## Data excerpts
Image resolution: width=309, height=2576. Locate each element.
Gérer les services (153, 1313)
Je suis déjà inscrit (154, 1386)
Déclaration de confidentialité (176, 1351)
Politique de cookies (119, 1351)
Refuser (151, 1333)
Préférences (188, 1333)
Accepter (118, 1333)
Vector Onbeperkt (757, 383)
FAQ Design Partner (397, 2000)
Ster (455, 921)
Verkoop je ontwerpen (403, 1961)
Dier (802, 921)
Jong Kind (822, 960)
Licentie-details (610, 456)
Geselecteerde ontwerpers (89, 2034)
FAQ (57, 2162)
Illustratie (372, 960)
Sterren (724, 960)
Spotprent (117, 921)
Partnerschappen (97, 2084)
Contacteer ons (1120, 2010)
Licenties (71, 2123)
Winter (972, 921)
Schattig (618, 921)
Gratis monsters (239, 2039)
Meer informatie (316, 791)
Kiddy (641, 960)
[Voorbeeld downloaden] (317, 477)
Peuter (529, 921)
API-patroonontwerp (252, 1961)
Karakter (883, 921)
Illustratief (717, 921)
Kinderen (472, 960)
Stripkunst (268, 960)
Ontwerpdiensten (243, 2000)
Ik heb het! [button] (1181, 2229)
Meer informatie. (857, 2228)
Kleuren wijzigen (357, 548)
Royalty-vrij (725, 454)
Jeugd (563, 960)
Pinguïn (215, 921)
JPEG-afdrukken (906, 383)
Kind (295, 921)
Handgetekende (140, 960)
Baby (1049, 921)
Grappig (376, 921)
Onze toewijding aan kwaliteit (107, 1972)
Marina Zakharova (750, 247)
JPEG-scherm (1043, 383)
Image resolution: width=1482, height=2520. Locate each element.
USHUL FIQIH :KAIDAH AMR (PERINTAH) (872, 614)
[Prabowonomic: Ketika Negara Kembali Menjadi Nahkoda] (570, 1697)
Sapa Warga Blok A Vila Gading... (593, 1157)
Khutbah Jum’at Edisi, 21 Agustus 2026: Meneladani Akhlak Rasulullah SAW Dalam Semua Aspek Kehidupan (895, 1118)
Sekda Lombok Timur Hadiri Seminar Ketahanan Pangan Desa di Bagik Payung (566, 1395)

## WHAT IS BEING ASKED
Nothing but the lines from the one holding "Verkoop je ontwerpen (403, 1961)" to the end of the entries should be output, each exactly as it appears.

## ANSWER FOR THIS EXERCISE
Verkoop je ontwerpen (403, 1961)
Dier (802, 921)
Jong Kind (822, 960)
Licentie-details (610, 456)
Geselecteerde ontwerpers (89, 2034)
FAQ (57, 2162)
Illustratie (372, 960)
Sterren (724, 960)
Spotprent (117, 921)
Partnerschappen (97, 2084)
Contacteer ons (1120, 2010)
Licenties (71, 2123)
Winter (972, 921)
Schattig (618, 921)
Gratis monsters (239, 2039)
Meer informatie (316, 791)
Kiddy (641, 960)
[Voorbeeld downloaden] (317, 477)
Peuter (529, 921)
API-patroonontwerp (252, 1961)
Karakter (883, 921)
Illustratief (717, 921)
Kinderen (472, 960)
Stripkunst (268, 960)
Ontwerpdiensten (243, 2000)
Ik heb het! [button] (1181, 2229)
Meer informatie. (857, 2228)
Kleuren wijzigen (357, 548)
Royalty-vrij (725, 454)
Jeugd (563, 960)
Pinguïn (215, 921)
JPEG-afdrukken (906, 383)
Kind (295, 921)
Handgetekende (140, 960)
Baby (1049, 921)
Grappig (376, 921)
Onze toewijding aan kwaliteit (107, 1972)
Marina Zakharova (750, 247)
JPEG-scherm (1043, 383)
Image resolution: width=1482, height=2520. Locate each element.
USHUL FIQIH :KAIDAH AMR (PERINTAH) (872, 614)
[Prabowonomic: Ketika Negara Kembali Menjadi Nahkoda] (570, 1697)
Sapa Warga Blok A Vila Gading... (593, 1157)
Khutbah Jum’at Edisi, 21 Agustus 2026: Meneladani Akhlak Rasulullah SAW Dalam Semua Aspek Kehidupan (895, 1118)
Sekda Lombok Timur Hadiri Seminar Ketahanan Pangan Desa di Bagik Payung (566, 1395)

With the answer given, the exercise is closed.